= Task directions =
Which people does the blog post below name? List every one.

With Tulsi dropping out, the field has coalesced to just 2 candidates, and at a spry 73, Donald Trump is our youngest option. It feels like all the excitement has left this primary and we’re just left exhausted.
For all new readers: Welcome! I am currently on the mailing lists of 1 candidate for the Democratic Presidential Nomination, but I’ve been on 28 mailing lists! This blog breaks down recent emails with charts and excerpts. If you already know all of this, feel free to skip to the next chart!
I signed up to all mailing lists either on May 21 or the day the candidate announced, whichever was later. Using a different email address, I have donated at least $1 to all candidates who have been on a debate stage (I have given additional donations to my preferred candidates through my personal email, but the campaigns have linked the two accounts together and may ask for more as a result).
When showing breakdowns by campaigns, there will usually be 2 numbers. Emails to my non-donor account will be indicated by a darker color/top bar in horizontal bar charts. Emails to my donor account will be indicated by a lighter color/bottom bar.
Unless otherwise specified, all other charts combine the donor and non-donor numbers, as they are roughly 1-for-1, so the percentages and relative differences don’t change much. You can divide the numbers in half to get the rough estimate for what someone not signed up twice would be receiving. The rules I try to follow for the various categories are laid out in The Framework.
If you want specific data on any particular day, feel free to drop a comment!
Joe Biden sent more than double the emails as his remaining competitor, Bernie Sanders, with 25 to Sanders’ 10.
Sunday had the most emails of any day this week, followed by a little spike on Tuesday, election day, but then things dropped off.
After Tuesday, Bernie Sanders stopped asking me for campaign donations. His focus instead turned to fighting the coronavirus and his plans for fighting it and asking me to take surveys about what he should do to fight it. He told a reporter that he was too busy trying to fight this pandemic to make a decision on his presidential campaign.
Free advice, Sanders, if you drop out, then you free up all the time you have to dedicate to running a campaign to focus on the coronavirus.
Joe Biden, meanwhile, has been acting as the presumptive nominee, mainly turning his focus toward Donald Trump and providing actual good leadership in this time of crisis.
There was a debate this past week, so many emails were sent about debates, and Joe Biden continued to reference them on and off over the next few days, pointing out that he was the only candidate on the stage who had committed to both a female VP and a black woman as his next Supreme Court pick (should he end up as President and find himself with a vacancy). He also advocated for strengthening and expanding Obamacare, reminded me of his coronavirus plans, and re-sent a touching email from a fellow stutterer about meeting Biden and connecting over their shared stutter and how they wouldn’t let it stop them.
Sanders, meanwhile, dropped his emails to just one a day and huffed about the need for Medicare for All in this time of crisis.
I’m ready for the primary to be over. We have our candidate. He may not have been everyone’s first choice, but he’s already stepping up to the task of being a leader. Let’s just let him lead and get out of his way.

= Source data =

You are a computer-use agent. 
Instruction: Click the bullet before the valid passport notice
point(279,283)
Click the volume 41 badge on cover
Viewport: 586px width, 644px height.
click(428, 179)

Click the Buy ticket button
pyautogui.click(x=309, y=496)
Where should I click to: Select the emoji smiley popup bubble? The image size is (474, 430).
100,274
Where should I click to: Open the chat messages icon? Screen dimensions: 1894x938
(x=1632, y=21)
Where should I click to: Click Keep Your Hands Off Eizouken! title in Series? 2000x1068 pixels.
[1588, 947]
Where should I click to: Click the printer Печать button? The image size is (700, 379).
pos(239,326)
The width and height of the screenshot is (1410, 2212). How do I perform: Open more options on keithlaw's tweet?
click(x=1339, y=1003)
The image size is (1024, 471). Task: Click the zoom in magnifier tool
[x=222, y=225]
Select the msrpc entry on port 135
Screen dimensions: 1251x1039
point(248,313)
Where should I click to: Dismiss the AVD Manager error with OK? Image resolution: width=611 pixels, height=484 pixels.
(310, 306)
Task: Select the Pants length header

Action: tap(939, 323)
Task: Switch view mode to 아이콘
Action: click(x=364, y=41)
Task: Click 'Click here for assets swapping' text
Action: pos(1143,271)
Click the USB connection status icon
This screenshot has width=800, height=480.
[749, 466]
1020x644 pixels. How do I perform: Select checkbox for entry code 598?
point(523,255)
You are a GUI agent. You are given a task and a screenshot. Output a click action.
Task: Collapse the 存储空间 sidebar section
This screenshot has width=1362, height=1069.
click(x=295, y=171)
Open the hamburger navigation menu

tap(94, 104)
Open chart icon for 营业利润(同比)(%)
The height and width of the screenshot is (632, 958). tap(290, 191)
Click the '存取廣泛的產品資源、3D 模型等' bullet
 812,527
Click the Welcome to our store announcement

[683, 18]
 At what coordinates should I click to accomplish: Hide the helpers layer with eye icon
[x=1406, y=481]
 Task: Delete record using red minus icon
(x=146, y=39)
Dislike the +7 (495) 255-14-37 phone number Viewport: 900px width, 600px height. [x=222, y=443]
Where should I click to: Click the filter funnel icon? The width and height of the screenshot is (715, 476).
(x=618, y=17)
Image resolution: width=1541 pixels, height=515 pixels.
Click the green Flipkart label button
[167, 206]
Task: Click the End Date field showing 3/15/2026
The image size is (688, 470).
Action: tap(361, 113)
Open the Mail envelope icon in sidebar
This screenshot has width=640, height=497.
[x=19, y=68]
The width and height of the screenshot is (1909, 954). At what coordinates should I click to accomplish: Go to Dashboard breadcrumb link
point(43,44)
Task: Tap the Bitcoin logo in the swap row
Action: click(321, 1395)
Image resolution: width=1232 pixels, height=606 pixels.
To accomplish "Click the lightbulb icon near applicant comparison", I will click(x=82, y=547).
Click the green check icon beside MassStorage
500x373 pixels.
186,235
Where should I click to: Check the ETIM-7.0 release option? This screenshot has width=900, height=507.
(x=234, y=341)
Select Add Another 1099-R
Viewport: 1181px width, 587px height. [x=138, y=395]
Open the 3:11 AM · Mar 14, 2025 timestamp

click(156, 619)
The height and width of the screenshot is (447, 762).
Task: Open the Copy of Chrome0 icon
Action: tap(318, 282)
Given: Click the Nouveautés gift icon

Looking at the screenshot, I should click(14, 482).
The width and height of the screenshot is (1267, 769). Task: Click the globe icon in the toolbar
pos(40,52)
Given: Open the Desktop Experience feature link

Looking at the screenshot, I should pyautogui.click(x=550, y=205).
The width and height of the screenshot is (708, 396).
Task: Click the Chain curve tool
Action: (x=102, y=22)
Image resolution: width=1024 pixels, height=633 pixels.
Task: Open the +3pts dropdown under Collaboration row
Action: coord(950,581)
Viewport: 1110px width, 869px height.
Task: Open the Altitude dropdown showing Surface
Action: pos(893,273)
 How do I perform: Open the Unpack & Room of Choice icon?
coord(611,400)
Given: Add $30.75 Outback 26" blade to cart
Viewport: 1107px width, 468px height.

= Exercise solution =
- Tulsi
- Donald Trump
- Joe Biden
- Bernie Sanders